Can you summarise the plots?
Random is a monologue about a family who wake up one morning but feel like something is a little bit off. They can control their lives as long as they can stay out of trouble, but then trouble comes to trouble them. Generations is about a South African family who are looking forward to their futures, and start to disappear. It's got a South African choir in it as well.

The South African Cultural Choir in Generations at Chichester Festival Theatre
The South African Cultural Choir in Generations at Chichester Festival Theatre
© Manuel Harlan

Tell us about the choir!
There's 16 singers in the choir in total but eight members have joined us for this play. The choir underscore a lot of the text and the music is woven through. In our version the choir are really integrated, they are a physical presence on stage.

Have you worked with a choir onstage before?
It's the first time I have used it in my work, but when I'm not directing it's my side thing. I do it on a small community choir level. I've always sung in choirs, I love a bit of group singing, me. I think music is a useful carrier for people to come together. Anytime anyone has a problem, I am always like: "You should join a choir."

How does it feel to be making your Chichester debut?
I'm really excited. It's quite a big step from my last couple of shows. It's the biggest theatre I've worked in, in terms of size and scale. The last show I did was at the Gate, which is a theatre close to my heart, but it's tiny. It has 70 seats. The Minerva has 300 seats. It's a very supportive environment, which is great. It's a very different audience for me, an older audience, they are very sophisticated in terms of experience. But when you think of Chichester Festival Theatre you don't necessarily think of Debbie Tucker Green, so I'm interested to feel and see how these plays land.

How did the job come about?
It was really out of the blue. I suspect it came from Debbie. She saw Dirty Butterfly at the Young Vic and she knew I was someone who was interested in her work, and also presumably didn't think I was terrible at directing her plays. I got an availability check, and I couldn't do it because I was an associate on a show at the National. But I got a phone call saying it's not actually an availability check, it's an offer and are you sure you want to turn it down because you are assisting at the National?
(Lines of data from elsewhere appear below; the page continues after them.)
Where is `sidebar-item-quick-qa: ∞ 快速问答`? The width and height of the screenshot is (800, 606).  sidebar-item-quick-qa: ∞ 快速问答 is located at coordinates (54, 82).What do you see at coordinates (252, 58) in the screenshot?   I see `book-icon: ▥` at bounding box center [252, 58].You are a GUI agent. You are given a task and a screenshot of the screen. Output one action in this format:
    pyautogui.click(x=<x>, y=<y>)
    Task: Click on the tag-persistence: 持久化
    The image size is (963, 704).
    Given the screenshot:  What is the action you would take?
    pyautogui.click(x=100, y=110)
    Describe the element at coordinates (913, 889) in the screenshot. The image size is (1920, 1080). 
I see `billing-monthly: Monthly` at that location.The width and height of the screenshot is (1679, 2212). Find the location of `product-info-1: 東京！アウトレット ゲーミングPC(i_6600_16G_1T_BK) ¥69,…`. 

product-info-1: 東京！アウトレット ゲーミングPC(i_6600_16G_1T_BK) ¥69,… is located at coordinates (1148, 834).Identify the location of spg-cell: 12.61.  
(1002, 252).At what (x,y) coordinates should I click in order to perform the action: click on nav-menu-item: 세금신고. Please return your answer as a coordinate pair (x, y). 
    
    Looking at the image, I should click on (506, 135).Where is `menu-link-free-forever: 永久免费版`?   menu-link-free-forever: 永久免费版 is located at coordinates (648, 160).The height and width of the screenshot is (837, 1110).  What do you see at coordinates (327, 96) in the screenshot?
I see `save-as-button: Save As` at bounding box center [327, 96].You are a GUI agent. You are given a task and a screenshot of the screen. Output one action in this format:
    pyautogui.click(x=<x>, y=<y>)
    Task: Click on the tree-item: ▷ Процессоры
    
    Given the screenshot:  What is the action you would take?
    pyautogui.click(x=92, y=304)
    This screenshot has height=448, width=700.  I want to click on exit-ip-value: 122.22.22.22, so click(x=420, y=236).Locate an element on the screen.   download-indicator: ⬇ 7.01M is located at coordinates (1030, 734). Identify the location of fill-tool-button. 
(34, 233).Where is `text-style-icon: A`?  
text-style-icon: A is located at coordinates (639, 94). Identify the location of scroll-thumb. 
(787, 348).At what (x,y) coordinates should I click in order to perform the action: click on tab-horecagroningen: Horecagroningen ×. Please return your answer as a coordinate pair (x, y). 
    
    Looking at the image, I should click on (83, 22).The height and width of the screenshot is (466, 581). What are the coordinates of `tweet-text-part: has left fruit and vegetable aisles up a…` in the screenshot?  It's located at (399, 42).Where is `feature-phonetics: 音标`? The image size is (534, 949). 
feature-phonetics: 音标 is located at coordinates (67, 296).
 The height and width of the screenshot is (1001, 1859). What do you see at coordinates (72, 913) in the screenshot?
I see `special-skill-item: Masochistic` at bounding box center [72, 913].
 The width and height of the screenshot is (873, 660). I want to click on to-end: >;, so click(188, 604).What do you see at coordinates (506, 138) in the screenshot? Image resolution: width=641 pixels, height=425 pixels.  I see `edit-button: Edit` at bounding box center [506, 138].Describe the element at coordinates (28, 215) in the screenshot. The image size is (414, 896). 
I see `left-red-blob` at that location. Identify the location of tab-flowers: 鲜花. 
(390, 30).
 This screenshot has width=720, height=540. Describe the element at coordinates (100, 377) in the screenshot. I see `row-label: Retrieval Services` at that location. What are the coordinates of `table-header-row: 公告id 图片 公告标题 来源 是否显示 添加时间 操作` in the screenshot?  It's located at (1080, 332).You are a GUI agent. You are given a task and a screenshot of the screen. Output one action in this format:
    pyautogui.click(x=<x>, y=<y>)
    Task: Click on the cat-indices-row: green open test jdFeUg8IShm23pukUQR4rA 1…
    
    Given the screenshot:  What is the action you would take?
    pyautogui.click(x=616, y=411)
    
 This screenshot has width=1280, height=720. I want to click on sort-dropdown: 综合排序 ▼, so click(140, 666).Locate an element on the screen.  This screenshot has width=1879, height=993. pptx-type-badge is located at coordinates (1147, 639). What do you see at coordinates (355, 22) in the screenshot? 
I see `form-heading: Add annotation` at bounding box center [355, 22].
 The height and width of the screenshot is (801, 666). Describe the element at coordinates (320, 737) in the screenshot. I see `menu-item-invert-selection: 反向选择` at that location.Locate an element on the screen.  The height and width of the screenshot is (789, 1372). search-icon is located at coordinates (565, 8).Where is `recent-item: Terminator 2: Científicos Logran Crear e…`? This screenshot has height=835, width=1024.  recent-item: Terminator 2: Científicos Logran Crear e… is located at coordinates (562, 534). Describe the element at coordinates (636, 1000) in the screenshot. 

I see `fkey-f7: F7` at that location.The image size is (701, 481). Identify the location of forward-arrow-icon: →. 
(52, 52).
I had a chat with Joe Hill-Gibbins, who was the director I was assisting, and he was like: "You'd be an idiot to turn this down".

Is it very hard to make your way in the industry as a director right now?
It's very difficult to get by. It's hard to make enough money, but it's also about wanting the consistency to plan and live a normal life, but you never know when you're working or not working. It's also really competitive. I've found it hard to jump from being an assistant to being a director, it's a significant bench to clear and I'm still in the process of clearing it. I think being a director is harder than ever, because it's so London-centric and living in London is so expensive. I don't know how I would have done it if I hadn't been able to live with my mum in Brixton for the first couple of years. A lot of people come from much more privileged backgrounds than I do and you can totally see why. It's a cash thing.